First of all, we normally do our sharding by the hash of the primary key. Typically it is the publisherId and hash of the name of a “stream”, which is our general dynamic data structure. What this does is essentially distribute the load evenly between hashes without having to worry about the “water” stuff mentioned above.

Ok now about location based search...

1. We use GeoHash for addressing the surface of the Earth. For lookups, we calculate actual corners of the lat-lng rectangle in Haversine distance and then translate it to geohash.

2. Technically we could have just used a database index at this point and be done with it. But we want to handle both PULL requests and PUSH notifications when something happens nearby.

3. So given a radius the subscriber is interested in, we set up 4 streams for SUBSCRIBERS that together (as rectangles) cover the circle surrounding the location and radius.

4. Then we also set up streams for PUBLISHERS which correspond to all the various drop-down values we have for the radius. This is compicated by the fact that we have one set for metric system and another for imperial. But we just make one stream for each of them. The more radii available the more streams you have to post to (like 10-20) but posting doesn’t happen that often and it’s better to precompute this stuff.

5. Relations between streams are one of the many features that streams do out of the box. So basically the user can just subscribe to a certain location and radius, interest, etc. and get either realtime updates or offline notifications. The item being posted is itself a stream and what’s being inserted is relations between it and the category stream the person is interested in.

Thus you can also see right away who is interested in what. In the future however we plan to encrypt the data end to end so the servers won’t know this info.
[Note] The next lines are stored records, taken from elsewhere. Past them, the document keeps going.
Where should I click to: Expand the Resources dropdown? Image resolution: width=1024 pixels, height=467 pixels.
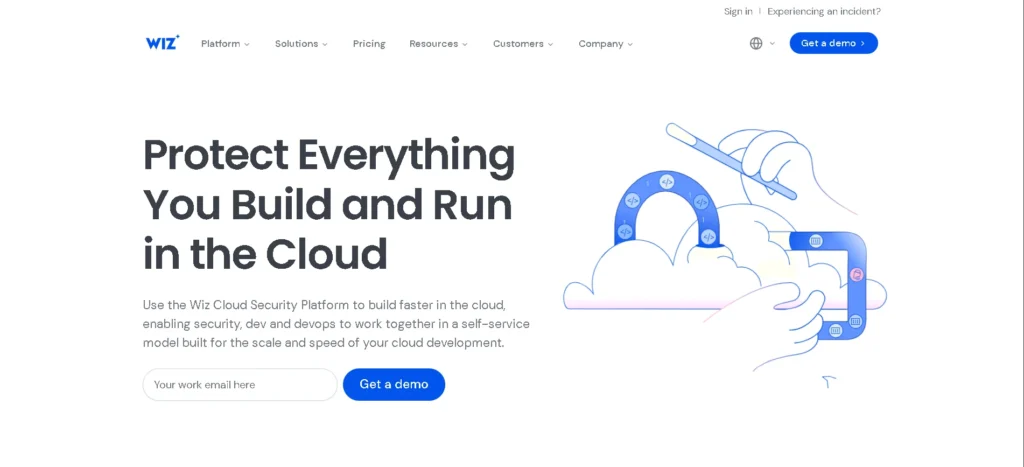[438, 44]
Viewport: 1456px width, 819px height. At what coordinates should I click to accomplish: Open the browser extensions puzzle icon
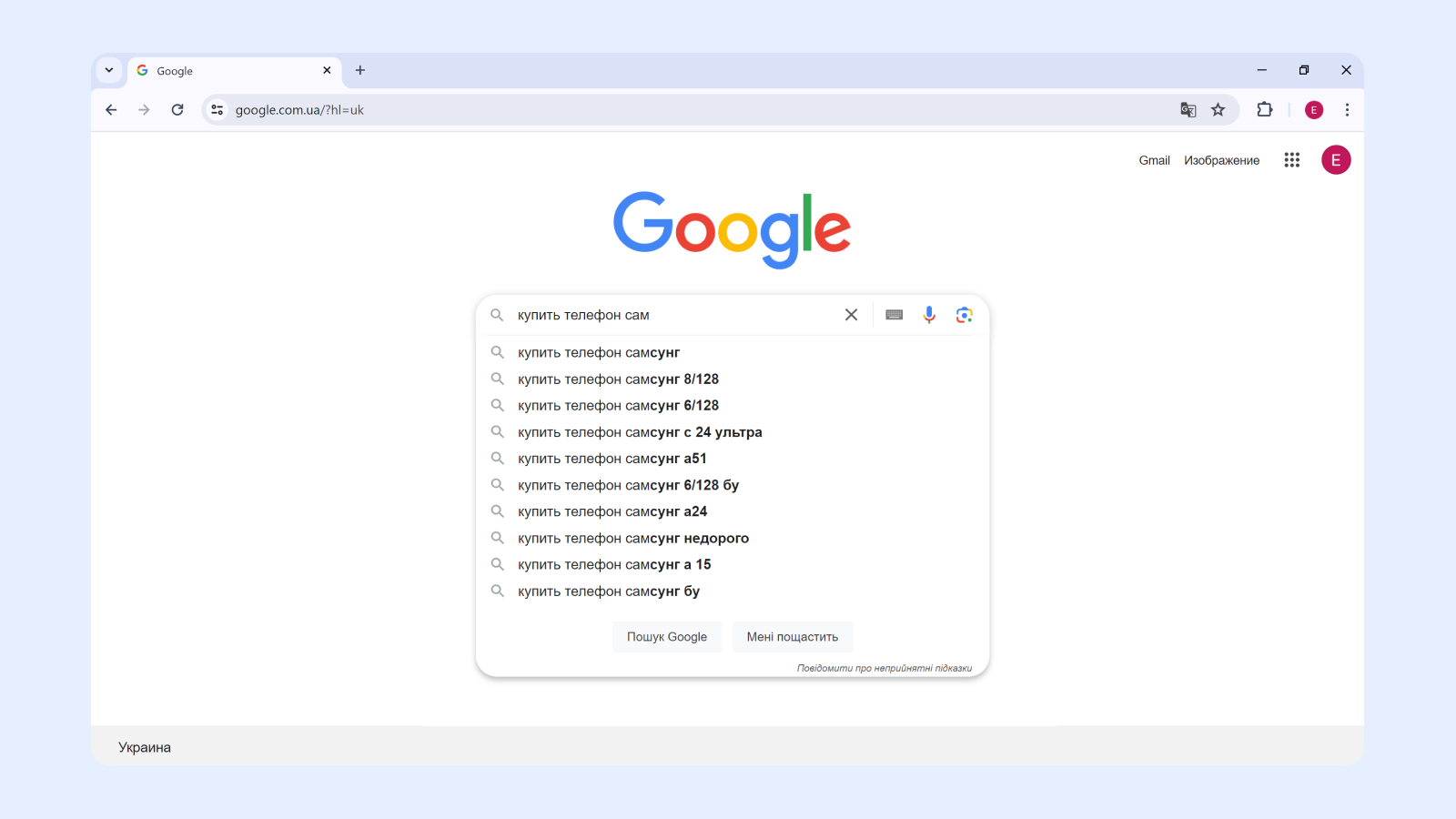click(1264, 109)
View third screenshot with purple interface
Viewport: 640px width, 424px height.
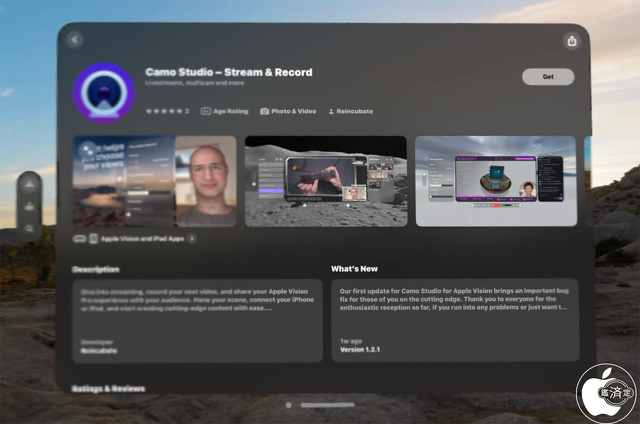coord(495,181)
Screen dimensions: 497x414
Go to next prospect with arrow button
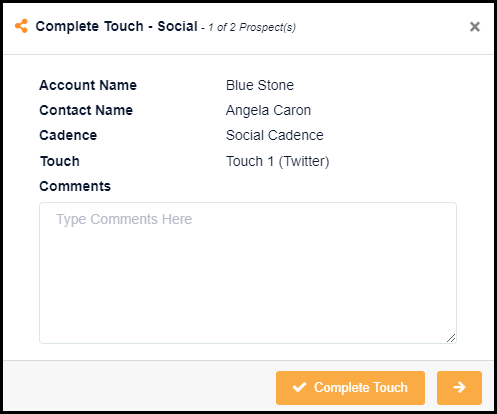point(459,388)
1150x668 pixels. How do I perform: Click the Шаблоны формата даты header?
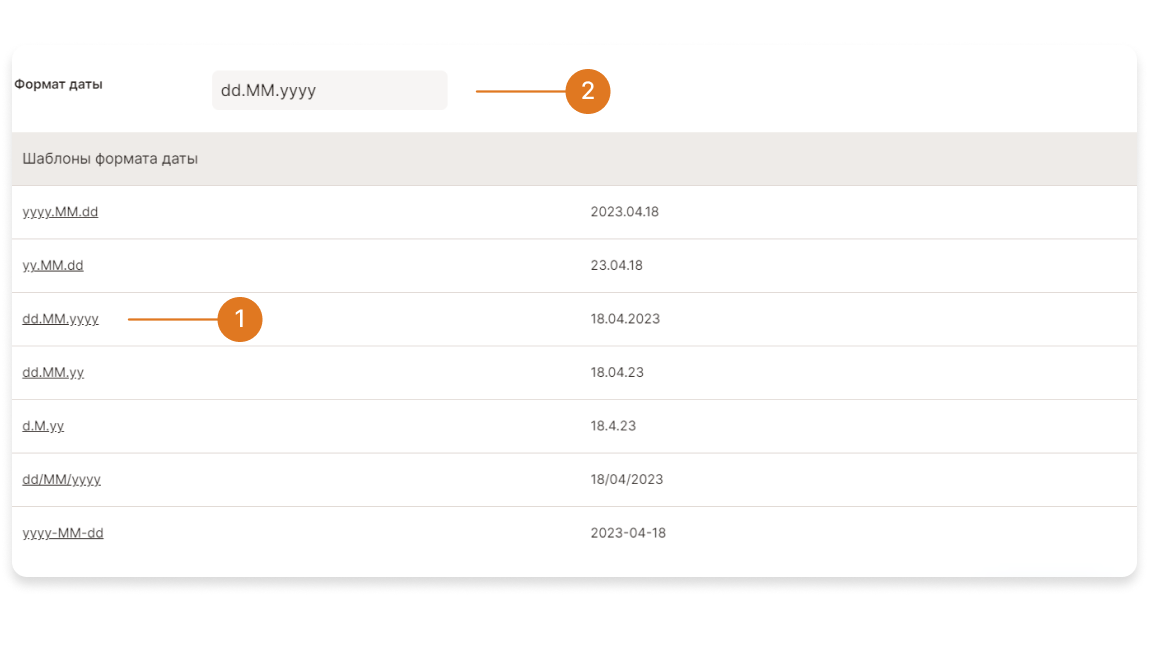click(110, 159)
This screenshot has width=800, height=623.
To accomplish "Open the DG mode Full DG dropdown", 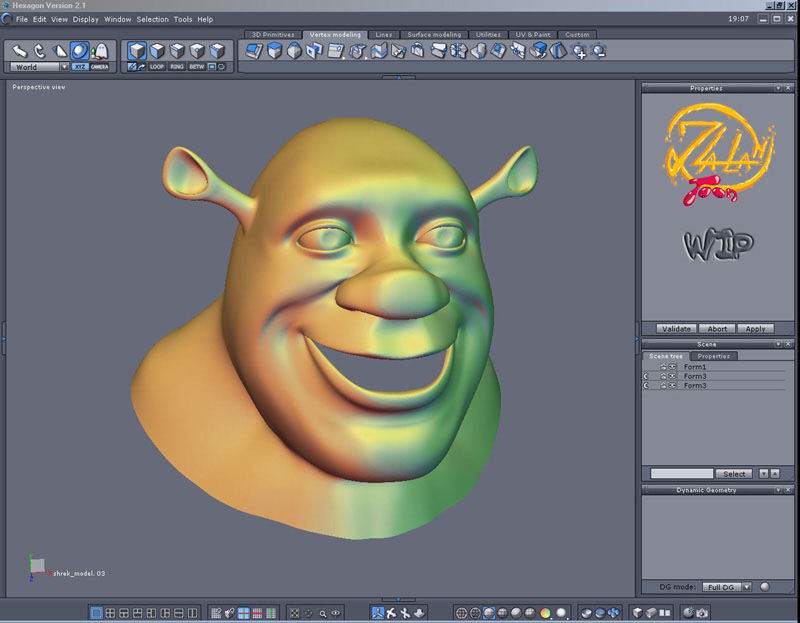I will click(727, 587).
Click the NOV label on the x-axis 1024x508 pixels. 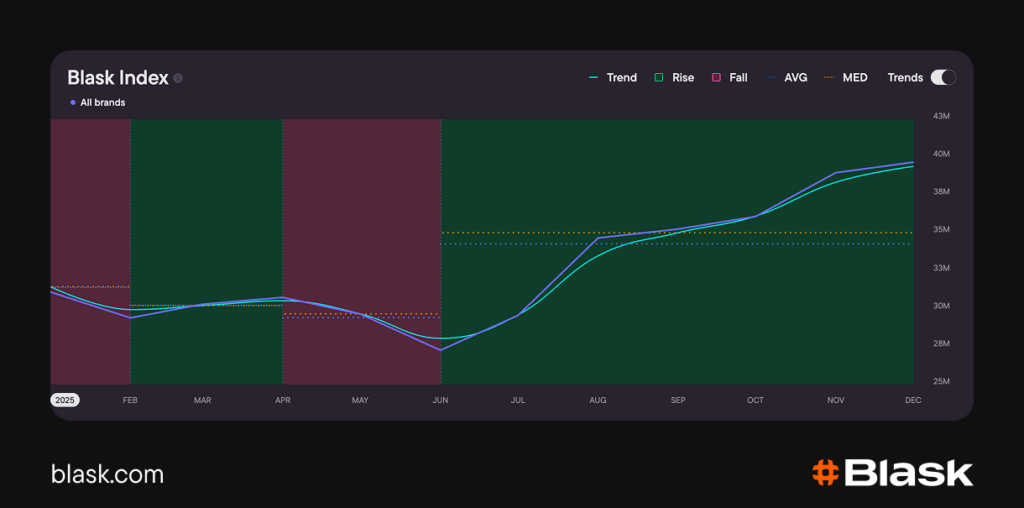pyautogui.click(x=835, y=400)
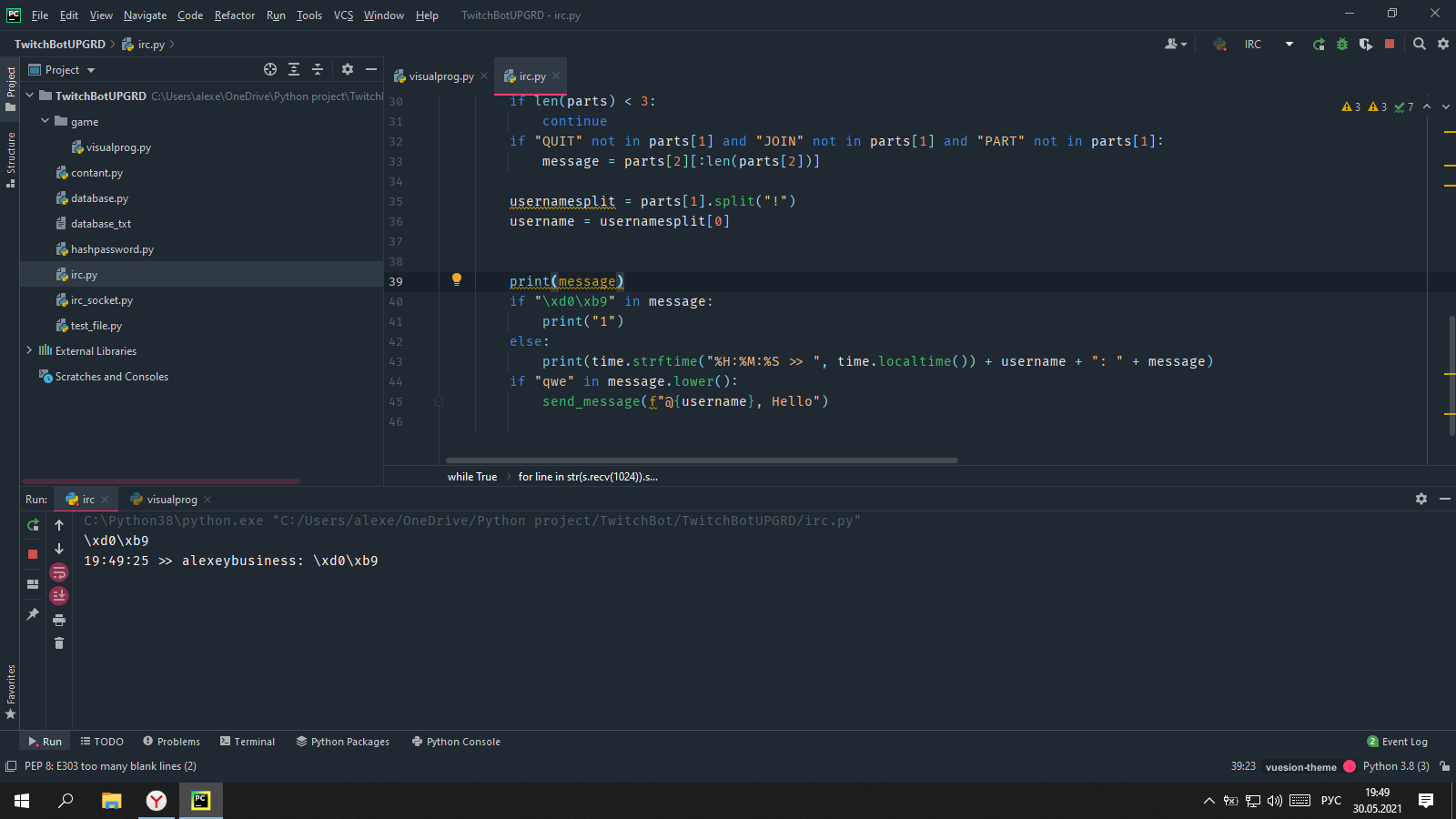1456x819 pixels.
Task: Click the light bulb intention icon in editor
Action: 457,280
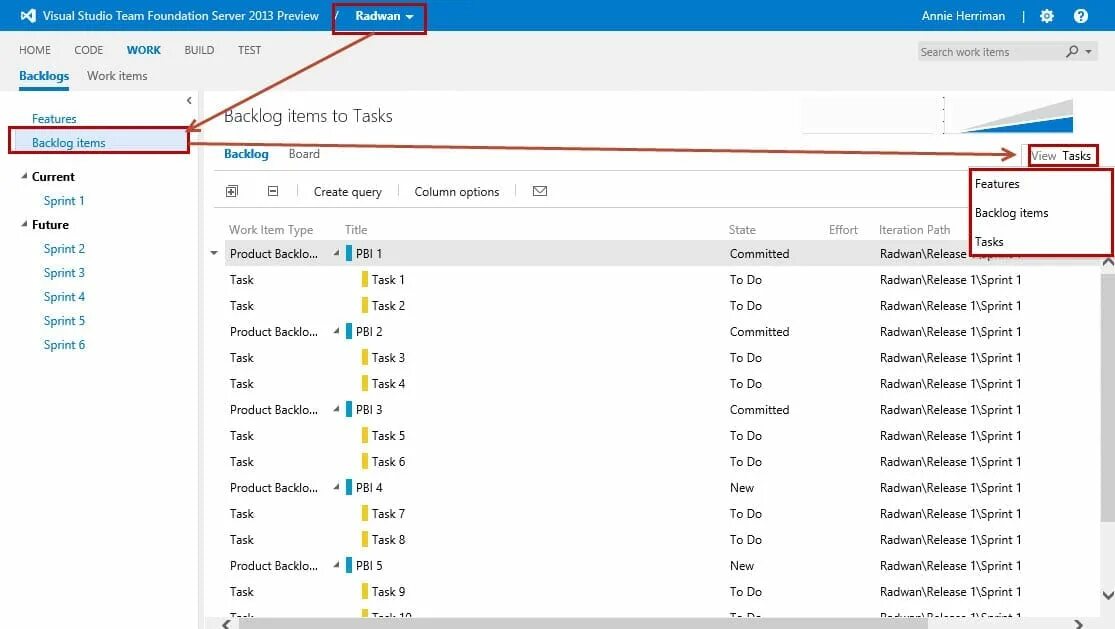
Task: Click the burndown chart thumbnail
Action: [1008, 116]
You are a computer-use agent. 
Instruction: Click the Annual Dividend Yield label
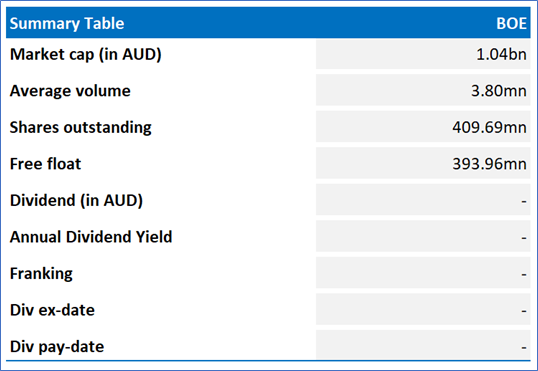91,237
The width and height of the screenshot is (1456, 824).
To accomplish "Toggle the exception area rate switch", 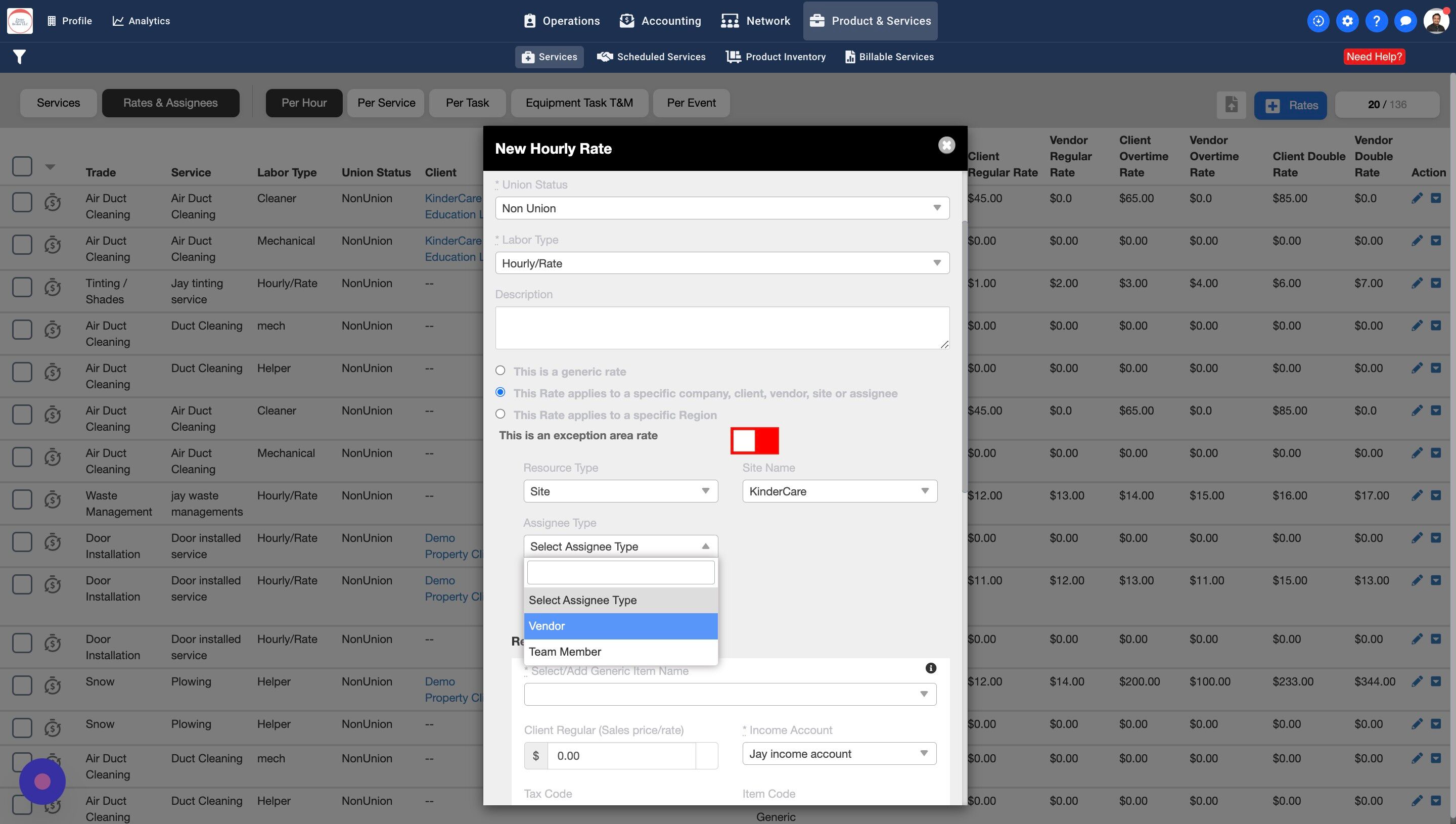I will (754, 441).
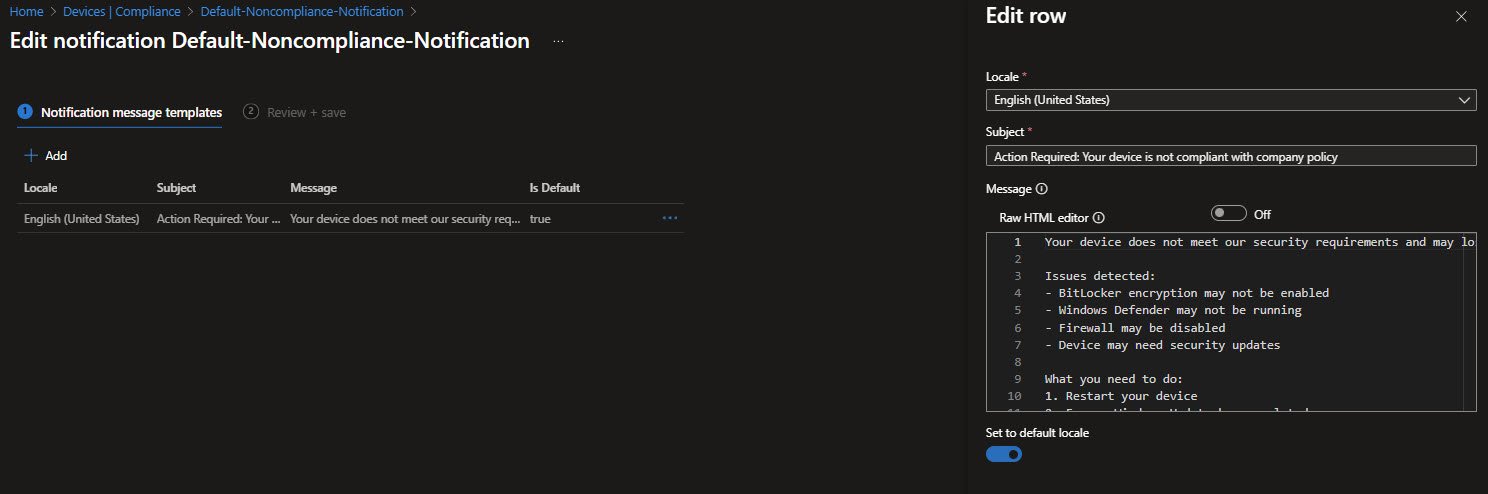Go to Home breadcrumb link
The height and width of the screenshot is (494, 1488).
[26, 12]
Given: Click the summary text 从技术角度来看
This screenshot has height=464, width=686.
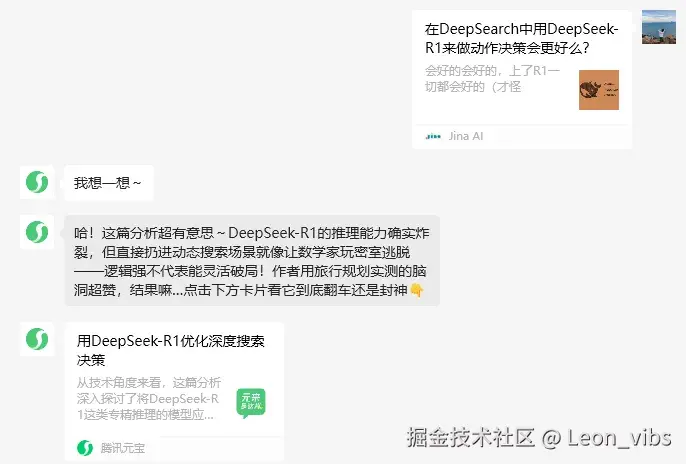Looking at the screenshot, I should tap(149, 398).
Then the location search will be harder. (qbix.com/blog)

1 comments

Thanks for sharing EGreg.

Elasticsearch has geo-indexing as well(based on geohash internally), and by default it does id hashing similar to what you said(murmurhash3), we actually leverages that for location based searches.

The challenge addressed in the blog is not in how to search/address(as said Elasticsearch handles it already), it is about how to distribute the load so calculation only happens on limited nodes, and reduce the index size so it can be more performant.

Ah, the goal makes sense. I would suggest that it’s not so bad to have a controller node fan-out and fan-in queries, as long as the database can handle many concurrent queries. Essentially you’re distributing the work evenly across nodes but you don’t have affinity for a particular node. Yes, there is more latency (it is as slow as the slowest connection) but it is endlessly scalable. But, I am sure I missed some benefits from localizing calculations to only a node or two.

In the scheme above, by the way, it DOES localize searches on one shard. Essentially all relations to a stream are on the same shard as the stream. And each center+radius has one associated stream and therefore the search takes place on one shard.